══ TEXTE DE PAGE

La fatigue informationnelle est ressentie par quatre Belges sur dix. Un état subjectif qui peut aller jusqu’à provoquer des effets délétères sur la santé mentale.
Les lecteurs et auditeurs sont fatigués. Ce sentiment d’oppression, de fatigue, d’anxiété, de découragement face à l’information est ressenti par 54 % des Français, selon l’enquête de la fondation Jean Jaurès, l’ObSoCo et Arte, dont le deuxième volet est paru le 11 décembre dernier.
«C’est un phénomène qui a été observé en Belgique, et un peu partout dans le monde, depuis la crise du Covid», commente Grégoire Lits, professeur à l’Observatoire de recherche sur les médias et le journalisme de l’UCL. Quatre Belges sur dix se trouveraient d’ailleurs dans ce cas, selon une étude de l’institution qui date de 2023 .
La fatigue informationnelle est une sensation qui survient face à l’abondance d’informations anxiogènes qui circulent dans l’espace médiatique, auquel «il est difficile d’échapper en raison des méthodes de communication actuelles», commente Olivier Luminet, professeur en psychologie de la santé à l’UCLouvain et directeur de recherche FRS-FNRS.
Ce sentiment est alimenté par «la montée des médias sociaux», et la période anxiogène, explique Grégoire Lits. Pandémie, guerre en Ukraine et au Proche-Orient, crises politiques, dérèglement climatique… L’actualité de ces dernières années n’est pas des plus réjouissante. De plus, à l’heure du numérique, tout un chacun est constamment envahi d’informations et de notifications qui sont «cognitivement difficiles à gérer».
Burn-out médiatique?

════

VOTRE TRAVAIL:
1 > Recopiez sans rien changer le passage du texte sur la fatigue informationnelle en partant de « Les lecteurs et » et en allant jusqu'à « date de 2023 . » inclus.
2 > Répondez brièvement d'après le texte sur la fatigue informationnelle :
(a) Quel pourcentage des Français ressent ce sentiment face à l'information, selon l'enquête citée ?
(b) De quelle année date l'étude selon laquelle quatre Belges sur dix seraient concernés ?
(c) Quelle matière Olivier Luminet enseigne-t-il à l'UCLouvain ?
Servez-vous seulement du texte sur la fatigue informationnelle.

══ INFORMATIONS

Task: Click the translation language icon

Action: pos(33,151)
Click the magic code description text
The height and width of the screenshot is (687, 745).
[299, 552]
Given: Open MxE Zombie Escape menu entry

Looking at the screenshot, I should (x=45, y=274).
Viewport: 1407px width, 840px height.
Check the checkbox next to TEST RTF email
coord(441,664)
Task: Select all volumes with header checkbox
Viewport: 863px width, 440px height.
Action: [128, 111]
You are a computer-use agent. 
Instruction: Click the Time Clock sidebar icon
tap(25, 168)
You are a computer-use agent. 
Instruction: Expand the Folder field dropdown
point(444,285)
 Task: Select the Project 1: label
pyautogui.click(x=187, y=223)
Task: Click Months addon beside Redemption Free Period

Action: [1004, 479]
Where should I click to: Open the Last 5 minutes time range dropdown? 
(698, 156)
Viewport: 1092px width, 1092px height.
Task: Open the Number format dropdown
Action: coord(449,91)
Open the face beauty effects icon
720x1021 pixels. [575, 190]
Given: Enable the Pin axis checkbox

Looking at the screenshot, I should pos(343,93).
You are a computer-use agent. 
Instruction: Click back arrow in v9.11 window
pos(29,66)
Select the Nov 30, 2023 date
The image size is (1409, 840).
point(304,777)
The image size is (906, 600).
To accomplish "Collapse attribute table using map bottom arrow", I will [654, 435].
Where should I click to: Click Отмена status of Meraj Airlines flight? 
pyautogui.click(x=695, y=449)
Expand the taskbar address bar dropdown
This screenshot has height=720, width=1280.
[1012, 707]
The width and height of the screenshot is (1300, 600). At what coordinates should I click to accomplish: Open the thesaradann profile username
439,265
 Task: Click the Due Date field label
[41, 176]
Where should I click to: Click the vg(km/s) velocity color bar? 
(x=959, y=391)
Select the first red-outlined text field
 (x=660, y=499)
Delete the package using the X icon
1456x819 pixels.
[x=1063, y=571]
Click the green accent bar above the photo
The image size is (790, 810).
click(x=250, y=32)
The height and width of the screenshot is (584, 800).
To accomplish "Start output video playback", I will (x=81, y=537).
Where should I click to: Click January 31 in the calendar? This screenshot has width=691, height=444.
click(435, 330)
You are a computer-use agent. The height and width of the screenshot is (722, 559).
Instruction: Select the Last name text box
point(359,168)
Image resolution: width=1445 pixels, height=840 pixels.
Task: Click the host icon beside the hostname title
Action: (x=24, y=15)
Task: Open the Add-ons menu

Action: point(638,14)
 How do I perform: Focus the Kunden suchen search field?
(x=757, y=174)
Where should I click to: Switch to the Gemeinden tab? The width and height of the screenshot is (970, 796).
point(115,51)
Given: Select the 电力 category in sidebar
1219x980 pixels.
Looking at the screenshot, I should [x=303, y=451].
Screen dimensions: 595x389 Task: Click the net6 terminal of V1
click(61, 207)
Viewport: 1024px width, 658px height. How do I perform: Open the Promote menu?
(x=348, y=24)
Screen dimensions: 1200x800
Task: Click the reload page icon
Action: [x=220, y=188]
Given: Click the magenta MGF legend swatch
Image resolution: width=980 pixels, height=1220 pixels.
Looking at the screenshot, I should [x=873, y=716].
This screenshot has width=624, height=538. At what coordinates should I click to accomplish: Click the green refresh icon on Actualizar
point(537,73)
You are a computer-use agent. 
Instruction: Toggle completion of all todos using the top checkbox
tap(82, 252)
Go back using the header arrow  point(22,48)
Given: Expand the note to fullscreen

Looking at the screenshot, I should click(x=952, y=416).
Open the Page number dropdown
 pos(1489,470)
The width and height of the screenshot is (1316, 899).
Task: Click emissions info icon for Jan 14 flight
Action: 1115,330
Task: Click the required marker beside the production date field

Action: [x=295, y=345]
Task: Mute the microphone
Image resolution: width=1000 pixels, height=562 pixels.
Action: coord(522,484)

════

RÉPONSES PAR POINT:
1 >
Les lecteurs et auditeurs sont fatigués. Ce sentiment d’oppression, de fatigue, d’anxiété, de découragement face à l’information est ressenti par 54 % des Français, selon l’enquête de la fondation Jean Jaurès, l’ObSoCo et Arte, dont le deuxième volet est paru le 11 décembre dernier.
«C’est un phénomène qui a été observé en Belgique, et un peu partout dans le monde, depuis la crise du Covid», commente Grégoire Lits, professeur à l’Observatoire de recherche sur les médias et le journalisme de l’UCL. Quatre Belges sur dix se trouveraient d’ailleurs dans ce cas, selon une étude de l’institution qui date de 2023 .

2 >
(a) 54 %
(b) 2023
(c) La psychologie de la santé